Scott, a British native, and finance minister Alexander Chikwanda are among the senior party and government officials uncomfortable with the manner in which PF leader Sata has handled issues surrounding the judiciary leading to the abrupt exit of Chief Justice Ernest Sakala and Acting Deputy Justice Dennis Chirwa.

“Guy is a very frank person. He has privately told the President his thoughts about the judiciary and he is not in support of what is happening.

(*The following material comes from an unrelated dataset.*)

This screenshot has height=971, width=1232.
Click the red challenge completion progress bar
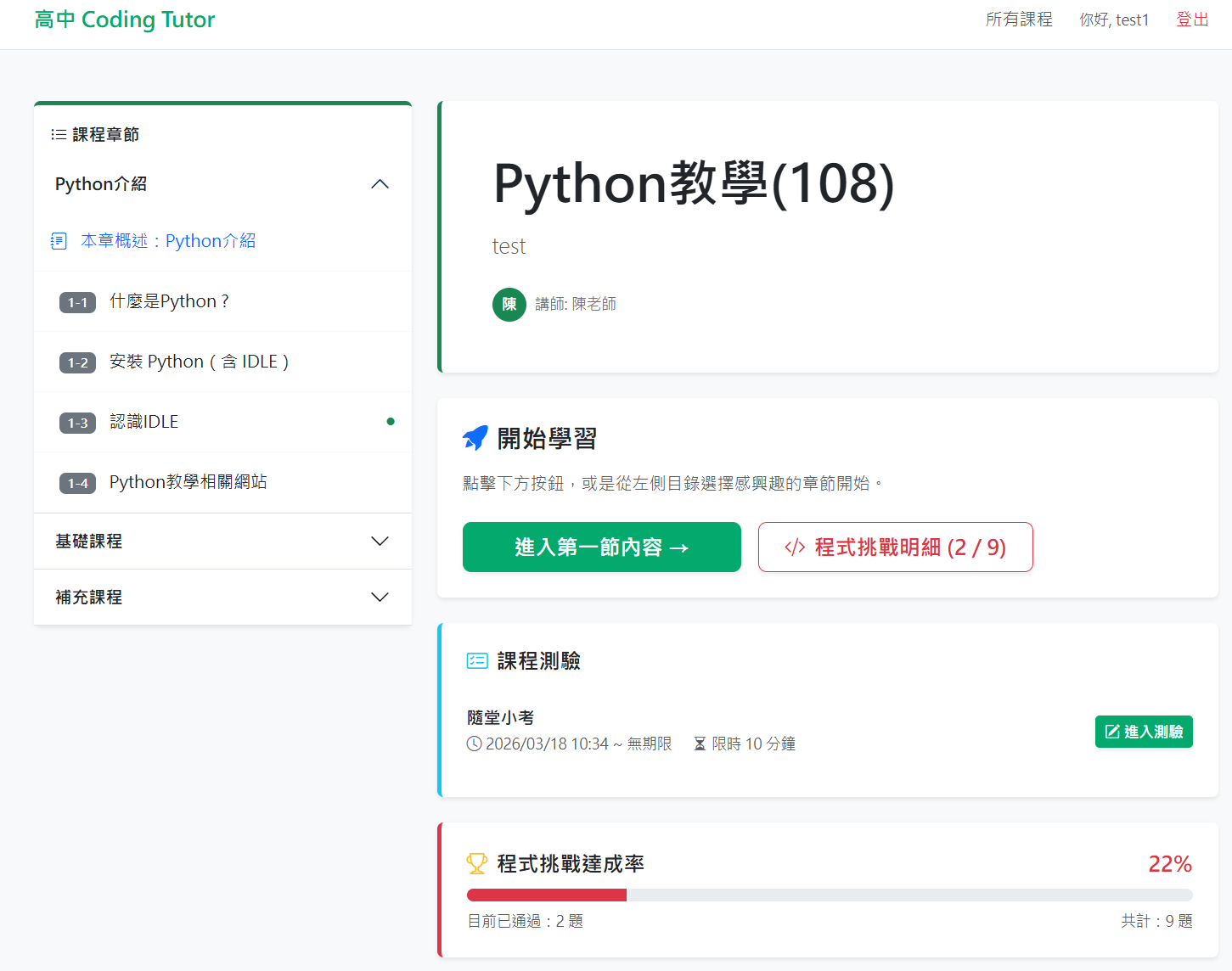pyautogui.click(x=547, y=895)
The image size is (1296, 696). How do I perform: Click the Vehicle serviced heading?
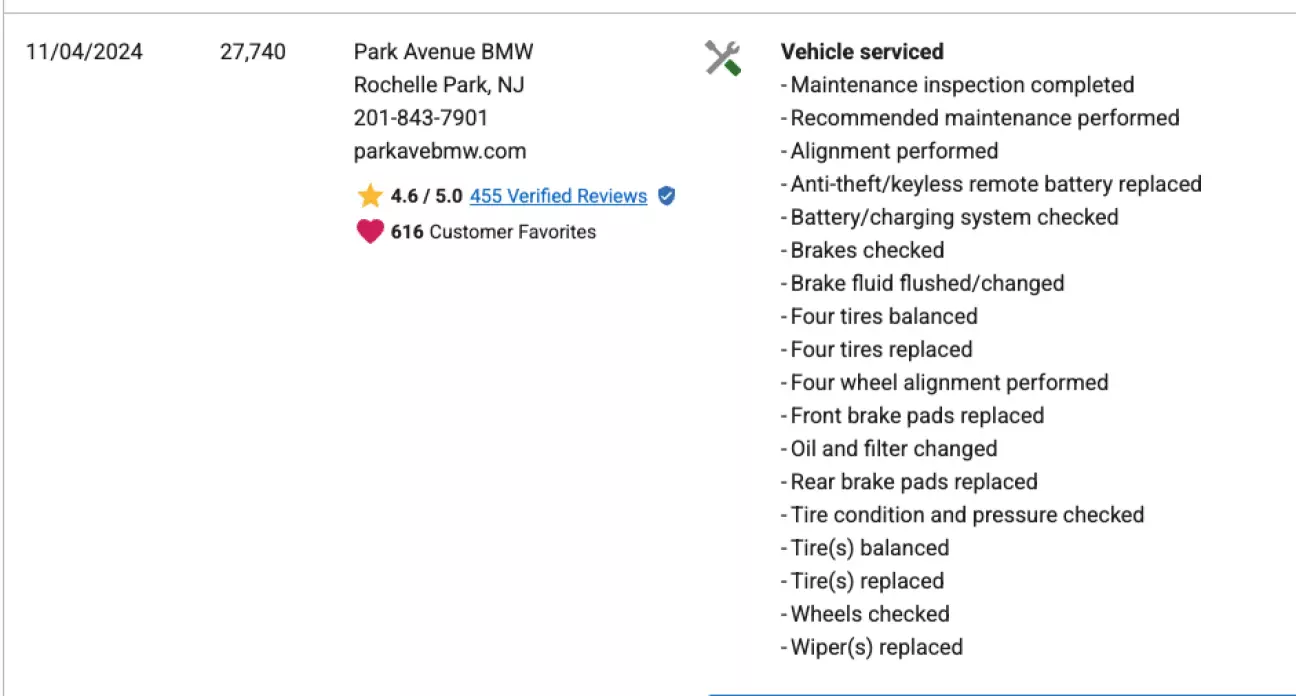point(862,51)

Sata is not happy with him but they are still working well because they are good friends,” a senior government source has disclosed to Zambia Reports.

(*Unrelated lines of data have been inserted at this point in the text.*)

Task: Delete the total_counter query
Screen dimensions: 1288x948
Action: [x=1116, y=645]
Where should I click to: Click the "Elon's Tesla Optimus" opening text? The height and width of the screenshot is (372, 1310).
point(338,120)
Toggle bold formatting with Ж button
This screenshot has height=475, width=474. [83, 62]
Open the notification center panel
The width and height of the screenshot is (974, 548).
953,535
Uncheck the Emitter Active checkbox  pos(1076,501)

The source says Scott opposed the suspension of the three judges as he wanted the President to let the judiciary thoroughly deal with its issues without much interference from the executive.

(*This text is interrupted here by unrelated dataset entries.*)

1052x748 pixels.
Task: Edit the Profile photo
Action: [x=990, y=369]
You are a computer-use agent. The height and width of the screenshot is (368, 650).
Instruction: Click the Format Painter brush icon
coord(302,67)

External government and party forces, according to the sources, prevailed over Sata to shake up the judiciary to save their business interest.

That is why, according to the source, when Scott was asked by a reporter from the Mail & Guardian about the issues surrounding the judiciary he flatly declined to comment on the matter where he would ordinarily have defended President Sata.

Scott declined to comment on the judicial suspensions of Supreme Court judge Phillip Musonda, High Court’s Charles Kajimanga and Nigel Mutuna or on the corruption allegations involving the new director of public prosecutions, Mutembo Nchito, and the claims that Sata is protecting him and others like Post Newspaper owner Fred M’membe.

“If Guy was supporting what is happening, he was not going to hesitate to say it publicly because he is a very frank man,” the source said. “There is a problem in the party and government, no one can run away from that fact.”

PF Secretary General Wynter Kabimba and defence minister Godfrey Mwamba are among the senior officials firmly backing Sata on the shielding of political allies like M’membe.

Others like home affairs minister Kennedy Sakeni and his foreign affairs counterpart Given Lubinda are playing double in the looming split.

However, Scott, a long-time Sata ally who helped him to form the PF as a breakaway from the MMD in 2001, is defending his government’s performance on issues he agrees with him as did in an interview with the M&G.

“I think we are making steady progress,” he told the M&G in response to the performance of the economy. “The trouble is that we inherited a very corrupt country and there is a lot to untangle.

“The economy was not in a good state and there is a lot that needs to be done.

“We are restructuring in many areas and investing in agriculture and manufacturing, but these things take time. You cannot deliver instant results in eight months.”

Scott also strongly defended Sata’s widely condemned relationship with Zimbabwean tyrant Robert Mugabe but flatly refused to defend his longtime friend on the interference with the judiciary.

He said: “We have a policy of good neighbourliness and President Mugabe is a neighbour. We cannot castigate him; we have to work with him.

“South Africa also maintains warm relations with Zimbabwe.”

The sources disclose that the PF cracks are growing deeper by the day.

President Sata has since appointed his relative Lombe Chibesakunda as Acting Chief Justice and Florence Mumba as Acting Deputy Chief Justice.